I believe my unconscious is very happy to have an outlet to provide healing for me. I sleep better and I feel more relaxed and purposeful during the day.

I feel like I’m coming back to myself.

My second dream worked on some more negativity.

I was photographing The World Cup and during what should have been the game winning shot I took a picture with flash and blinded the shooter, causing the UK to lose. I became hated all across the country and had to get a disguise, and became a white man. I entered a pub in my disguise and someone recognized me by my hair being nappy. Then an angry mob chased me down the street.

I began following these black kids who were also running for some reason, but I noticed where they were going and it was a fence with no exit.

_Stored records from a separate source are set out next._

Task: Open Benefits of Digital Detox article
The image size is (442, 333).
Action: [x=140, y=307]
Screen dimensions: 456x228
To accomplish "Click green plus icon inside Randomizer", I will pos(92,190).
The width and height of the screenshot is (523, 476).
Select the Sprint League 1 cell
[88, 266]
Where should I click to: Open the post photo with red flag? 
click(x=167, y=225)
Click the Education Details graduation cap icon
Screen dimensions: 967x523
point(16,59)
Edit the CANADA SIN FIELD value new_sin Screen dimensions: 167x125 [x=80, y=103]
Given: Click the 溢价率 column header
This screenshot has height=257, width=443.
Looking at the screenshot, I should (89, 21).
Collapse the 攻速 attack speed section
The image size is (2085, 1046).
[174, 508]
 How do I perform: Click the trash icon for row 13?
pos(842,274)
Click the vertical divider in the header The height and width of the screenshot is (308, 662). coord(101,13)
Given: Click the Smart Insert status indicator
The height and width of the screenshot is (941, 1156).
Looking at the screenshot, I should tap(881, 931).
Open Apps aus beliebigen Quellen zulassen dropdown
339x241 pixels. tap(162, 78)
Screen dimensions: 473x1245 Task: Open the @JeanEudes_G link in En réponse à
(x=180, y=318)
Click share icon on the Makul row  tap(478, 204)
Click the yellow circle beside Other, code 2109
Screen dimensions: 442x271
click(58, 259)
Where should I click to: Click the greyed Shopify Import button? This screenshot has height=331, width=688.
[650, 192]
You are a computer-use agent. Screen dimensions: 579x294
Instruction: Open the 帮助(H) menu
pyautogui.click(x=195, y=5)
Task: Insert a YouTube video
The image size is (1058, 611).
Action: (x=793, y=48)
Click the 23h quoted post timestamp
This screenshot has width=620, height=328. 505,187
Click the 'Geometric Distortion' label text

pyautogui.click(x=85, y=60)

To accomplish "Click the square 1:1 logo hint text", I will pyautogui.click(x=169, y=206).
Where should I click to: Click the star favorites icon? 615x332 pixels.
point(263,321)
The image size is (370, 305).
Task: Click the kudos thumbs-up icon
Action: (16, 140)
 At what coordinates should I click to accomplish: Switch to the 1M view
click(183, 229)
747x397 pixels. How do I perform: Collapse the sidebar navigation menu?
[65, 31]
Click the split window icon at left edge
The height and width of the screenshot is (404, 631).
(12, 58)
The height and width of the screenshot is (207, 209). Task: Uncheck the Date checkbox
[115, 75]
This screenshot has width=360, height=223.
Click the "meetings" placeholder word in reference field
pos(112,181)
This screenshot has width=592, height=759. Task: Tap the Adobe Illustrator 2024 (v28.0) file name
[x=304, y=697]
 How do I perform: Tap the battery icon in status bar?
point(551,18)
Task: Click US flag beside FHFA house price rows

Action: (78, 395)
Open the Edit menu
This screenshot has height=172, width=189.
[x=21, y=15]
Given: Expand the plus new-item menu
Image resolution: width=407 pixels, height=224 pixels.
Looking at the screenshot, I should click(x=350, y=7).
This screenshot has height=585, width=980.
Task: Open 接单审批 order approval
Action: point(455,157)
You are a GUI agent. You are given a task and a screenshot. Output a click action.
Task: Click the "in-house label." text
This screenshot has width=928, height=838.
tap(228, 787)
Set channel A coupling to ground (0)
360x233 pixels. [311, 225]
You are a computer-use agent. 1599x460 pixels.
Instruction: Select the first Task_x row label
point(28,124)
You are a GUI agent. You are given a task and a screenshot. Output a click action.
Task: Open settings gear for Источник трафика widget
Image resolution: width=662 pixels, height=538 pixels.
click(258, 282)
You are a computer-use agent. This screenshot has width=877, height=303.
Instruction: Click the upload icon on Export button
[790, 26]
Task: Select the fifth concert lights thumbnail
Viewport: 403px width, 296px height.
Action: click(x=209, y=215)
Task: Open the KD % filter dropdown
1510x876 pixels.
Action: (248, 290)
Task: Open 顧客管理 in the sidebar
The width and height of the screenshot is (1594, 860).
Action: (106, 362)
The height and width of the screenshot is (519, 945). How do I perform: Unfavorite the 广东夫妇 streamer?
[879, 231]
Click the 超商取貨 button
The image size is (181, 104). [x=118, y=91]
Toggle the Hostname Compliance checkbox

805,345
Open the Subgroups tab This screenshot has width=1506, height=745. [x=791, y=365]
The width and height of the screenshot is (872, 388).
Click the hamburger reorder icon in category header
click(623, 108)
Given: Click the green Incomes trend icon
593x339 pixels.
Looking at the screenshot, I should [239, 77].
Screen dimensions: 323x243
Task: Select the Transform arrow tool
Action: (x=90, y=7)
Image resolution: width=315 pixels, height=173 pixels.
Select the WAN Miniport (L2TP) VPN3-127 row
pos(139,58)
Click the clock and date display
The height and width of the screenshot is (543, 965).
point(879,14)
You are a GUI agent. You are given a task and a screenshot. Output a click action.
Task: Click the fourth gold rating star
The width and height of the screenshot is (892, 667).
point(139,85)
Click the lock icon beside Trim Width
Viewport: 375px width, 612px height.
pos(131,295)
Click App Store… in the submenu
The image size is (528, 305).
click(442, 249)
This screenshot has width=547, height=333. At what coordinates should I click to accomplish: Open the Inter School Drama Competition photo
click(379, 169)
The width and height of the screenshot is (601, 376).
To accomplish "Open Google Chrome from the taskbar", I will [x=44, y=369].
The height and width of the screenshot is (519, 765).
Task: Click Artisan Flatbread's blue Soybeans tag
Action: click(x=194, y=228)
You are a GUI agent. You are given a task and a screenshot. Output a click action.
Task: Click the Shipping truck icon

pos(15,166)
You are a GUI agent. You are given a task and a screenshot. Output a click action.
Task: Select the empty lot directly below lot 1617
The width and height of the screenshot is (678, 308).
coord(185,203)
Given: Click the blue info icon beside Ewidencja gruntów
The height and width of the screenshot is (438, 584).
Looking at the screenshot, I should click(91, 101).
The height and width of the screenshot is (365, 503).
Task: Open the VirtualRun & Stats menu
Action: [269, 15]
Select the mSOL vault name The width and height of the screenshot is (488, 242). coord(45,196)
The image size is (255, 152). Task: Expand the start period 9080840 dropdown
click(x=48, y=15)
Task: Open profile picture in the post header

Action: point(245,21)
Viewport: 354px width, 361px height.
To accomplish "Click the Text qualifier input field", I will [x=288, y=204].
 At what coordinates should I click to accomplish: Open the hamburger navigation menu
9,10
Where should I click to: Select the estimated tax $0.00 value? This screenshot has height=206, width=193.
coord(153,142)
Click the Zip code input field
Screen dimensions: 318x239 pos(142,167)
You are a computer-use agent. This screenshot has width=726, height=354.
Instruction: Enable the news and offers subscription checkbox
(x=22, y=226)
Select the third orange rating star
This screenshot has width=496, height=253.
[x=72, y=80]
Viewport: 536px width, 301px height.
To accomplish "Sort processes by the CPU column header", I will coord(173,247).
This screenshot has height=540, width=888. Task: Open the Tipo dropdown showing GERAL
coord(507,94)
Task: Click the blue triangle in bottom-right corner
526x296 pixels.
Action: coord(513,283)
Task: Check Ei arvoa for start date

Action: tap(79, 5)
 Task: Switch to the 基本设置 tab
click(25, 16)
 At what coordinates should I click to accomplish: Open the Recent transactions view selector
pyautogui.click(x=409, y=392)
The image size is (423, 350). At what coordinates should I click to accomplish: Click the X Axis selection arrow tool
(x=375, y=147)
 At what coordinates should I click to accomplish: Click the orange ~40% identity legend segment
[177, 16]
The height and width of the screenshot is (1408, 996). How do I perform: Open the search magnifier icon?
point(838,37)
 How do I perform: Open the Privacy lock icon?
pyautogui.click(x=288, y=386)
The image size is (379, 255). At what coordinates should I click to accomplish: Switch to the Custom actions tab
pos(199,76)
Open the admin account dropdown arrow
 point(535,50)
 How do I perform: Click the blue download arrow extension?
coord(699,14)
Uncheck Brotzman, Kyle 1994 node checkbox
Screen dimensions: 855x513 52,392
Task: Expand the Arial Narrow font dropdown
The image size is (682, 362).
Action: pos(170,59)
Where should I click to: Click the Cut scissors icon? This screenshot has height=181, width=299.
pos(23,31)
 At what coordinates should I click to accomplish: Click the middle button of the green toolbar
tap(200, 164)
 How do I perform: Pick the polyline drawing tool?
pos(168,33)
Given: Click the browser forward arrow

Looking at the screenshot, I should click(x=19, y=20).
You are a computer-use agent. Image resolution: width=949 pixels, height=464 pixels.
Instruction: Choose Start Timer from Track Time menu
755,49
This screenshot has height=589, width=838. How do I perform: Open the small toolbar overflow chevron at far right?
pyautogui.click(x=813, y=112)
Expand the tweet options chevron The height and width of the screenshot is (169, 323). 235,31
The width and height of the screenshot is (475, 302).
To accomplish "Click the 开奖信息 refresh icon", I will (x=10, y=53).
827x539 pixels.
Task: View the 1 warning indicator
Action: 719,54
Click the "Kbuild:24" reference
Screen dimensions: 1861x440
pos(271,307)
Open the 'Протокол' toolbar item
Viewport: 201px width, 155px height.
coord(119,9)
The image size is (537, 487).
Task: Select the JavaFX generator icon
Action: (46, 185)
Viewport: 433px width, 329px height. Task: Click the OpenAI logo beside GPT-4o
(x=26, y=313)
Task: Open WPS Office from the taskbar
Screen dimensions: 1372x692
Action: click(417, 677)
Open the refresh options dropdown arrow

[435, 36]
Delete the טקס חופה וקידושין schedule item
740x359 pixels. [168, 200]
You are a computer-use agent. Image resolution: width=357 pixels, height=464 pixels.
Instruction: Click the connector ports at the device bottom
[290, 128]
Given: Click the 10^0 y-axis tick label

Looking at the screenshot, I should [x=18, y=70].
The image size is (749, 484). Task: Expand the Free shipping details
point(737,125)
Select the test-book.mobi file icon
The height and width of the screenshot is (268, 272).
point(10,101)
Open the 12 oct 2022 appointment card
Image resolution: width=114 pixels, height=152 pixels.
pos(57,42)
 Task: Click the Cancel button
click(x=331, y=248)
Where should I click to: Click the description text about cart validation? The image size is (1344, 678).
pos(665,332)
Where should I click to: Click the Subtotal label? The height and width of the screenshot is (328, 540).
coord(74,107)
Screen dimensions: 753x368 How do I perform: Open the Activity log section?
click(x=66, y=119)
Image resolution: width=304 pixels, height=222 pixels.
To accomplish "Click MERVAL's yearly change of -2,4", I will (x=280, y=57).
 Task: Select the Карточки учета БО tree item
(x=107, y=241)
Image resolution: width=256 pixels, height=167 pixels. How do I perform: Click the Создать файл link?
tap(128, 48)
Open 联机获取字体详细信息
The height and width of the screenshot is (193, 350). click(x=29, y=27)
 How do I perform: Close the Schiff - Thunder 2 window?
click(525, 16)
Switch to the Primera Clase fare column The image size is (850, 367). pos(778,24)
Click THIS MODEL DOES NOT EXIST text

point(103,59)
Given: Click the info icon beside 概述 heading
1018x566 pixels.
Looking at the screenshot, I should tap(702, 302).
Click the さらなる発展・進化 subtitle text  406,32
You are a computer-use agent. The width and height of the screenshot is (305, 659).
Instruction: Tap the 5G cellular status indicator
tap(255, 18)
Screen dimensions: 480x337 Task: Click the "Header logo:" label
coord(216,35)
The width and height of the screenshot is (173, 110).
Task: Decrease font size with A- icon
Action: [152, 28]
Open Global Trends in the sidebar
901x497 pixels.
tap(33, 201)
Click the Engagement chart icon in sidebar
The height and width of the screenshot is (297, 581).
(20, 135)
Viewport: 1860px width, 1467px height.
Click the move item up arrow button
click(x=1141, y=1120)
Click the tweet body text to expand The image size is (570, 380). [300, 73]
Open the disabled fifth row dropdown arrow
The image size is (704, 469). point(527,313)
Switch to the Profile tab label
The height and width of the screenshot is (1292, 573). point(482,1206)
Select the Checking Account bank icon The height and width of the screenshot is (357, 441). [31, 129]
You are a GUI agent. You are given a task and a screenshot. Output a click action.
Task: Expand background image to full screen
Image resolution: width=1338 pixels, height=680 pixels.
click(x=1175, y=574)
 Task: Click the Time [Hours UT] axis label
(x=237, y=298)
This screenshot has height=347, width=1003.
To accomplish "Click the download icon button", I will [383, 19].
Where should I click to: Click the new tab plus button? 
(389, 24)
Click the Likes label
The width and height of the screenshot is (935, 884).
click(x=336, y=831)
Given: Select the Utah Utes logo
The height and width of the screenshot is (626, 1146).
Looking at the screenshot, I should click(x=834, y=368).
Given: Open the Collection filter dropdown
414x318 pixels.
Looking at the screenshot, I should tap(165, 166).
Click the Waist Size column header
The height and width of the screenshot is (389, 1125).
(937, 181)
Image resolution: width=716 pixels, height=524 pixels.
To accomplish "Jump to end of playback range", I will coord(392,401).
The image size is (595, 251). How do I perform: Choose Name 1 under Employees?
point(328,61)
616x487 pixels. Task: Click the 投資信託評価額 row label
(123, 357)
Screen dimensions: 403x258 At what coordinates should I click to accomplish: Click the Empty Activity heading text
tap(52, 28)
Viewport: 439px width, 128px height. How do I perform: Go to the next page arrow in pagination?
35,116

So instead I veered to the right to the exit. As I ran I felt fear vividly and thought that I was going to be killed so I called out to god to save me and I woke up.

I’m noticing a lot of race based healing.

In my unconscious I have the belief that success = being white.

That as much as I can align myself with white culture, the more successful I’ll be. The less trouble I’ll get into.

When I ran with the other black kids I felt free, even though the mob was chasing me. When I tried to make my own way out of the hate, the anxiety returned.

I’m curious what would have happened if I just ran with the black kids. We could have climbed the fence. It would have been a bit more difficult, but at least I wouldn’t have done it alone. Beyond the fence was an area that definitely wasn’t part of the city. In the way that dreams work where you can open a door and be in another country, I believe that the fence was a barrier to a new land.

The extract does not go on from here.